Harrisburg is a city located in Dauphin County Pennsylvania. It is also the county seat of Dauphin County. With a 2020 population of 49,395, it is the 9th largest city in Pennsylvania and the 796th largest city in the United States . Harrisburg is currently growing at a rate of 0.13% annually but its population has decreased by -0.27% since the most recent census, which recorded a population of 49,528 in 2010. Harrisburg reached it's highest population of 89,544 in 1950. Spanning over 12 miles, Harrisburg has a population density of 6,084 people per square mile.
The average household income in Harrisburg is $52,794 with a poverty rate of 26.25%. The median rental costs in recent years comes to $856 per month, and the median house value is $80,800. The median age in Harrisburg is 31 years, 29.8 years for males, and 32.6 years for females.
The city was once named as one of the best in the United States for raising a family, although it has faced some economic troubles in recent years.
Harrisburg Population and Economy Statistics
The Commonwealth of Pennsylvania is the city’s largest employer, providing jobs to nearly 22,000 people. The United States government, Giant Food Stores, Penn State Hershey Medical Center and Hershey Entertainment and Resorts are also top employers in the city, together providing tens of thousands of jobs to residents.
Harrisburg Population Growth
Since the 1960s, the of Harrisburg has been on the decline. At its peak, the population was almost 90,000 at the time of the 1950 census. However, by the time of the next census, it had dropped to below 80,000. This trend continued until the 2000 poll, which showed that the population was below 50,000. While the city’s population did increase between 2000 and 2010, it was just by over 1%. Recent estimates show that the population is down since the last census, indicating that the city’s financial issues and other problems continue to plague Harrisburg.
The region that is now the city of Harrisburg is believed to have been inhabited as far back as 3000 BC. Before being settled as a city, it was a crossroads for traders in its earliest days. Europeans did not reach the area until the early 1600s but did not settle at that time. The first European to settle in the area was John Harris, Sr. in 1719, later acquiring 800 acres of land. Toward the end of the 18th century, Harris’ son made plans for a town, and Harrisburg (named after the elder Harris) was incorporated in 1791. The city was designated as the capital in 1812.
In its earliest days, Harrisburg was a rural town. After being named as the capital, the capitol building was built in 1822, and the city began to expand, and its population grew.

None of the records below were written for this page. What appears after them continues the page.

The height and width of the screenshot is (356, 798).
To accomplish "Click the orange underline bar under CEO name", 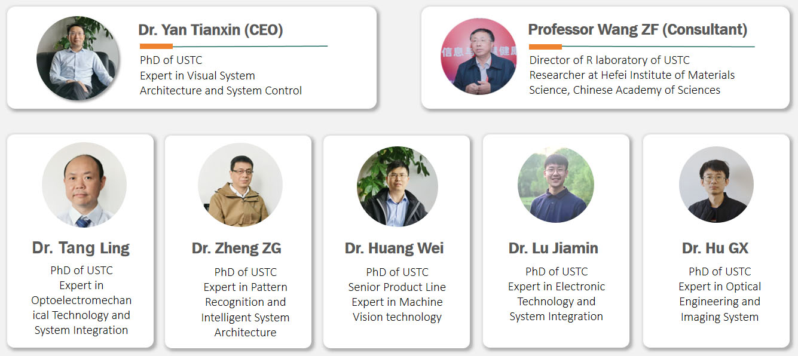I will click(x=156, y=46).
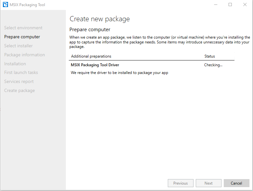The width and height of the screenshot is (253, 191).
Task: Go to Select environment step
Action: coord(23,28)
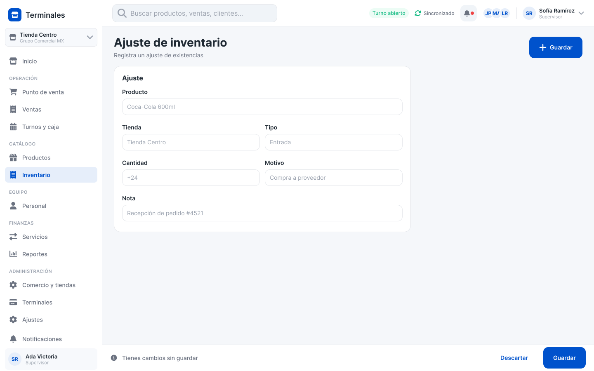Open Servicios exchange arrows icon
This screenshot has height=371, width=594.
coord(13,237)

The Pennsylvania Canal, residential homes and businesses were constructed during the early 1800s. At the time of the Civil War, Harrisburg served as a training center and rail center for the Union. It was targeted twice by the Army of Northern Virginia. Harrisburg was also a stopping point of the Underground Railroad.
During the late 19th century, the city’s economy was centered on the steel and iron industries. The Steelton Borough in particular was known for its production of steel. The neighborhood had its downtown, houses and housed over 16,000 people. The rail yard also grew as industrialization took hold of Harrisburg.

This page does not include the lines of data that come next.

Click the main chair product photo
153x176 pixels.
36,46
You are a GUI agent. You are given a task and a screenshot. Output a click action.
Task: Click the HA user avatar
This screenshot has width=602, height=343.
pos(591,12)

However, in the 20th century, the industrial sector went into decline, and more people moved from the city limits to the surrounding suburbs. It was at this time that the city’s economy shifted to service industries including health care. Despite this, the population continued to decline after 1950. The city population continued to drop into the 1990s.

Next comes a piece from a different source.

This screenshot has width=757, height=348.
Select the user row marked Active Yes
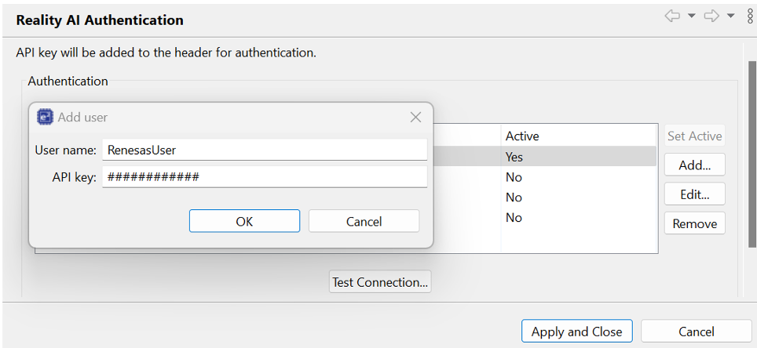point(577,157)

In the 21st century, mishandling funds put Harrisburg in a financial crisis. Most notably, trash to electricity plant that was supposed to boost the economy brought a debt of hundreds of millions of dollars. The total debt today has been estimated to be over $1.5 million, though missing audits and other issues have prevented an official total from being determined. In 2011, the city filed for Chapter 9 bankruptcy which was dismissed. A receiver was appointed to help handle the finances as city assets were seized. A plan was announced in 2013 to bring the city out of debt, a plan that is currently being put in place.